Route 66

Da wir ja nichts gebucht hatten und auch keine feste Route, mussten wir uns nun entscheiden, ob wir nur mal eben zum Grand Canyon hinfahren und wieder zurück, oder doch ganz herum (oder fast).
Wir haben uns dann für die lange Strecke entschieden.

Also ging es los über den Hoover Damm. Der allerdings nicht so beeindruckernd war (kein Wow).

Der Highway geht dann eigentlich schnurgerade durch die Landschaft.
Die alte Route 66 biegt davon ab und macht ein paar Schlenker. Da sind wir natürlich langgefahren.
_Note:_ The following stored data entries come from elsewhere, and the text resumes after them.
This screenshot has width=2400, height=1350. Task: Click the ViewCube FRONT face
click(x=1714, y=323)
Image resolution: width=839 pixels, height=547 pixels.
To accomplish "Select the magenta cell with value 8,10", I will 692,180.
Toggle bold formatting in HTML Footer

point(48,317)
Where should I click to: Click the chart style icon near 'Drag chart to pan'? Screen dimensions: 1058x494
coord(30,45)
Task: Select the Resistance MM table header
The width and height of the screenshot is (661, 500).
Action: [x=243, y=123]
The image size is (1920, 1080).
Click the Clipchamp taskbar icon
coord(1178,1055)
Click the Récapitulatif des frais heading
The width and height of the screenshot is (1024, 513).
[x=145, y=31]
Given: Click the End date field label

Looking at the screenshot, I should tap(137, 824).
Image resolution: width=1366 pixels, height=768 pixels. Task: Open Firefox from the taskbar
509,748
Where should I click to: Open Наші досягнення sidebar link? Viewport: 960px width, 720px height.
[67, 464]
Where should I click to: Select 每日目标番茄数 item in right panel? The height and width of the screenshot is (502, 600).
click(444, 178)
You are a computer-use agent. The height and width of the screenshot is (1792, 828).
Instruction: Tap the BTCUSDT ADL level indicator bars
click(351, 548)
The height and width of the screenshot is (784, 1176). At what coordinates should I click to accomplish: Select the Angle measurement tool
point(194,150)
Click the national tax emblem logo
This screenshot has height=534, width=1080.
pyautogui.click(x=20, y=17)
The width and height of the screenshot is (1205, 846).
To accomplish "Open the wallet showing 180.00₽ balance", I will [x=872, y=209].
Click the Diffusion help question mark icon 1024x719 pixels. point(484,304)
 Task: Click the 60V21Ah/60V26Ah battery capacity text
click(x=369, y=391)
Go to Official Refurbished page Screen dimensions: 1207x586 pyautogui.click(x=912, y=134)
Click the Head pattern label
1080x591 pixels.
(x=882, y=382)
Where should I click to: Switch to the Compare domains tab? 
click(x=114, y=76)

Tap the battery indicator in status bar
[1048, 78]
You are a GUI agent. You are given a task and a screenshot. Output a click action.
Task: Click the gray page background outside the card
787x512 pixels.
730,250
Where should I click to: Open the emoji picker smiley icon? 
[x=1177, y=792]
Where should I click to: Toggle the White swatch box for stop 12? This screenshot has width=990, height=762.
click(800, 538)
Dort gibt es dann auch kleine Städte die genau von Leuten wie uns leben, die mal einen kleinen Abstecher machen. Dafür geben die sich auch große Mühe.

Wir haben uns dann ein Hotel in Williams gesucht, ungefähr auf halber Strecke zu den größeren Aussichtspunkten des Grand Canyon. Hier wurde dann das erste mal ein wenig gewaschen.

Abends im Steakhouse kamen dann ein paar Musiker vorbei.
Hier haben wir auch erfahren, das hier Abends immer Leute erschossen werden.

Das heißt, das die Einheimischen hier Ihre einzige Straße mal für eine dreviertel Stunde komplett sperren und ein kleines Theater aufführen, wie es angeblich 1800 irgendwann tatsächlich vorgefallen sein soll. Sehr spaßig.